-------- Exercise text

Dualheap Selection Algorithm: Efficient, Inherently Parallel and Somewhat Mysterious
DDualheap Selection Algorithm: Efficient, Inherently Parallel and Somewhat Mysterious
Greg Sepesi
Eduneer, LLC [email protected]
ABSTRACT
An inherently parallel algorithm is proposed that efficiently performs selection : finding the K-th largest member of a set of N members. Selection is a common component of many more complex algorithms and therefore is a widely studied problem. Not much is new in the proposed dualheap selection algorithm: the heap data structure is from J.W.J. Williams [1], the bottom-up heap construction is from R.W. Floyd [2], and the concept of a two heap data structure is from J.W.J. Williams and D.E. Knuth [3]. The algorithm’s novelty is limited to relatively minor implementation twists: • the two heaps are oriented with their roots at the partition values rather than at the minimum and maximum values, • the coding of one of the heaps (the heap of smaller values) employs negative indexing, • the exchange phase of the algorithm is similar to a bottom-up heap construction, but navigates the heap with a post-order tree traversal. When run on a single processor, the dualheap selection algorithm’s performance is competitive with quickselect with median estimation, a common variant of C.A.R. Hoare’s quicksort algorithm [4]. When run on parallel processors, the dualheap selection algorithm is superior due to its subtasks that are easily partitioned and innately balanced.
1. ALGORITHM OVERVIEW
A heap is an array with elements regarded as nodes in a complete binary tree, where node j is the parent of nodes 2j and 2j+1, and where the value at each parent node is superior to the values at its children's nodes. This superiority of all the parent nodes is commonly called the heap condition.

----------------
-------- Data extracts

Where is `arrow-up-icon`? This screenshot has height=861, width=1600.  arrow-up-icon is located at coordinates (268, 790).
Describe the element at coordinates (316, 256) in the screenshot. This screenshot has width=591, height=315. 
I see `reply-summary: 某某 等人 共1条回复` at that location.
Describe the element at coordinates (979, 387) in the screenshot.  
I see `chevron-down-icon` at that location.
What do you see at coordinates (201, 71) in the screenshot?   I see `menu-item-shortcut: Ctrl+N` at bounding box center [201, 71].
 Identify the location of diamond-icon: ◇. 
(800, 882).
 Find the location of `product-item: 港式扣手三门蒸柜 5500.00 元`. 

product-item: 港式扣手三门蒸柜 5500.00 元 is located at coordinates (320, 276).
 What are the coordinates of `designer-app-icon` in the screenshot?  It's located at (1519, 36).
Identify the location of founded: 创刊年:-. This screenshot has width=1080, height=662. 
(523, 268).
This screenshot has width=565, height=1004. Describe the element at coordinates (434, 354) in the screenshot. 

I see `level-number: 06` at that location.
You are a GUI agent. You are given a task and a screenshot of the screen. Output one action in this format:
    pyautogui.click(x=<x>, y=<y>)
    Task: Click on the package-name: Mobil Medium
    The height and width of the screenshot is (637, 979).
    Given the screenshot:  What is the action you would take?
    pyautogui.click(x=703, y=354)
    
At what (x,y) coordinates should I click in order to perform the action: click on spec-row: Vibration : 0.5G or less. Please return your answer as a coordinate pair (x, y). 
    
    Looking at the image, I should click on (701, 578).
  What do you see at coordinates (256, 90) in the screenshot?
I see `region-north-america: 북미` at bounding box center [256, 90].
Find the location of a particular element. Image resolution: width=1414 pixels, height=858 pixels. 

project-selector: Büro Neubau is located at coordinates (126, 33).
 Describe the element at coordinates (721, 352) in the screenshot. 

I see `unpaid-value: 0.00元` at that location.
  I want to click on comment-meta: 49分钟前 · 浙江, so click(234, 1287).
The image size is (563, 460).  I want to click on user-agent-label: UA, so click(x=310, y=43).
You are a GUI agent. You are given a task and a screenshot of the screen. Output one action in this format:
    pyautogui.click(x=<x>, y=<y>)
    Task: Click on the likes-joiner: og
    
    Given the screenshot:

----------------

* Task requirements *
1. Extract the passage of the dualheap selection article starting with "1. ALGORITHM OVERVIEW" and going on through "the heap condition.".
2. In the dualheap selection article, who is credited with the bottom-up heap construction?
These lines have no connection to the dualheap selection article.

* Per-task outputs *
1.
1. ALGORITHM OVERVIEW
A heap is an array with elements regarded as nodes in a complete binary tree, where node j is the parent of nodes 2j and 2j+1, and where the value at each parent node is superior to the values at its children's nodes. This superiority of all the parent nodes is commonly called the heap condition.

2. R.W. Floyd